— EXERCISE AIM —
A word-for-word copy is required of the line containing "This screenshot has width=542, height=446." and of each line after it in the material below, through the last one.

━━━ TASK MATERIAL

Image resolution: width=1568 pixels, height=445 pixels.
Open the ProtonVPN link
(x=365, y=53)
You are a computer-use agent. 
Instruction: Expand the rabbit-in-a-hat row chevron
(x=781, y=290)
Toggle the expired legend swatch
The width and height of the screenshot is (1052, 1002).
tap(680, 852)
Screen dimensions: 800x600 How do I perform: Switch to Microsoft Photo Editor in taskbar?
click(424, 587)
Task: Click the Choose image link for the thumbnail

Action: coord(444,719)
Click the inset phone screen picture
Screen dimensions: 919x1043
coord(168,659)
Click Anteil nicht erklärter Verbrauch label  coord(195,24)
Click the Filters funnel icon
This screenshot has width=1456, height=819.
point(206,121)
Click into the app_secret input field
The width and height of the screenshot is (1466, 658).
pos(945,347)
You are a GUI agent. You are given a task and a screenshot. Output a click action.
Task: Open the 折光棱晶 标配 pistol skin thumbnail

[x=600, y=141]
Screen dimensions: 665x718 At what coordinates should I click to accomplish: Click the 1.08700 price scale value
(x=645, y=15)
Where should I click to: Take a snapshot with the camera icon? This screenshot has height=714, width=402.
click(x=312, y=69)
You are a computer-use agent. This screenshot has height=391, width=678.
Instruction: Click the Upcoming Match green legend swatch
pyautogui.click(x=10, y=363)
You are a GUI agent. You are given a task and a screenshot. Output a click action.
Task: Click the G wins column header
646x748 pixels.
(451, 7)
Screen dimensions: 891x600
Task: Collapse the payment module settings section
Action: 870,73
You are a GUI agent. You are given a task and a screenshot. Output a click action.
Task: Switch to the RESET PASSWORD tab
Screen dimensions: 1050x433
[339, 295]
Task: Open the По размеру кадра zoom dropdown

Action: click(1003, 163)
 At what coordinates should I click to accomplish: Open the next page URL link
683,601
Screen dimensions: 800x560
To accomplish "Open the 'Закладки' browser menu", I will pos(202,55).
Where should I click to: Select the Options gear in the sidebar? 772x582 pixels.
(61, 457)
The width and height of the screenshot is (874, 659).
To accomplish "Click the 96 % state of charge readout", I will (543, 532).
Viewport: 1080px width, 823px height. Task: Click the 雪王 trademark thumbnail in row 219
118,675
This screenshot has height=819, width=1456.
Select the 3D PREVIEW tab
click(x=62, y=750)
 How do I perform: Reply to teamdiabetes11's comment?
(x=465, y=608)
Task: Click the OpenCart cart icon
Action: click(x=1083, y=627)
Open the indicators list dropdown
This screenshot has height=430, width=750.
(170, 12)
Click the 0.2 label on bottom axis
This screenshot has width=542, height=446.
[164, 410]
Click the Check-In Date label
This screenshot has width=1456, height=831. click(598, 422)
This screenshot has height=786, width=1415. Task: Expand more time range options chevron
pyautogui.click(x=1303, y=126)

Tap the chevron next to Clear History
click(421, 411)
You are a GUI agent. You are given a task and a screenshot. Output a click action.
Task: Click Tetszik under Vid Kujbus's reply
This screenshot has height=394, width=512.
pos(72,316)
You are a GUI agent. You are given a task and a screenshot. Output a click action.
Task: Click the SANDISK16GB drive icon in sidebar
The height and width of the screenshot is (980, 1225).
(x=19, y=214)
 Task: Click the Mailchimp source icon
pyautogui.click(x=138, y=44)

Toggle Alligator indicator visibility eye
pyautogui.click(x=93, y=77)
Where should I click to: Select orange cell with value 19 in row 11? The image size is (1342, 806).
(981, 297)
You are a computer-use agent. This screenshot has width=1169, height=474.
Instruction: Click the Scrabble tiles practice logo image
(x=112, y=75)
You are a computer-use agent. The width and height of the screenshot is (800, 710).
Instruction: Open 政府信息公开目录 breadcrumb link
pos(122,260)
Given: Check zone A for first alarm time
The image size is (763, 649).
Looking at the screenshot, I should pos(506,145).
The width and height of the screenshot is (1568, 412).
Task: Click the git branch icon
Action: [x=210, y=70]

━━━━━━

— REPLY TO THE EXERCISE —
This screenshot has width=542, height=446.
[164, 410]
Click the Check-In Date label
This screenshot has width=1456, height=831. click(598, 422)
This screenshot has height=786, width=1415. Task: Expand more time range options chevron
pyautogui.click(x=1303, y=126)

Tap the chevron next to Clear History
click(421, 411)
You are a GUI agent. You are given a task and a screenshot. Output a click action.
Task: Click Tetszik under Vid Kujbus's reply
This screenshot has height=394, width=512.
pos(72,316)
You are a GUI agent. You are given a task and a screenshot. Output a click action.
Task: Click the SANDISK16GB drive icon in sidebar
The height and width of the screenshot is (980, 1225).
(x=19, y=214)
 Task: Click the Mailchimp source icon
pyautogui.click(x=138, y=44)

Toggle Alligator indicator visibility eye
pyautogui.click(x=93, y=77)
Where should I click to: Select orange cell with value 19 in row 11? The image size is (1342, 806).
(981, 297)
You are a computer-use agent. This screenshot has width=1169, height=474.
Instruction: Click the Scrabble tiles practice logo image
(x=112, y=75)
You are a computer-use agent. The width and height of the screenshot is (800, 710).
Instruction: Open 政府信息公开目录 breadcrumb link
pos(122,260)
Given: Check zone A for first alarm time
The image size is (763, 649).
Looking at the screenshot, I should pos(506,145).
The width and height of the screenshot is (1568, 412).
Task: Click the git branch icon
Action: [x=210, y=70]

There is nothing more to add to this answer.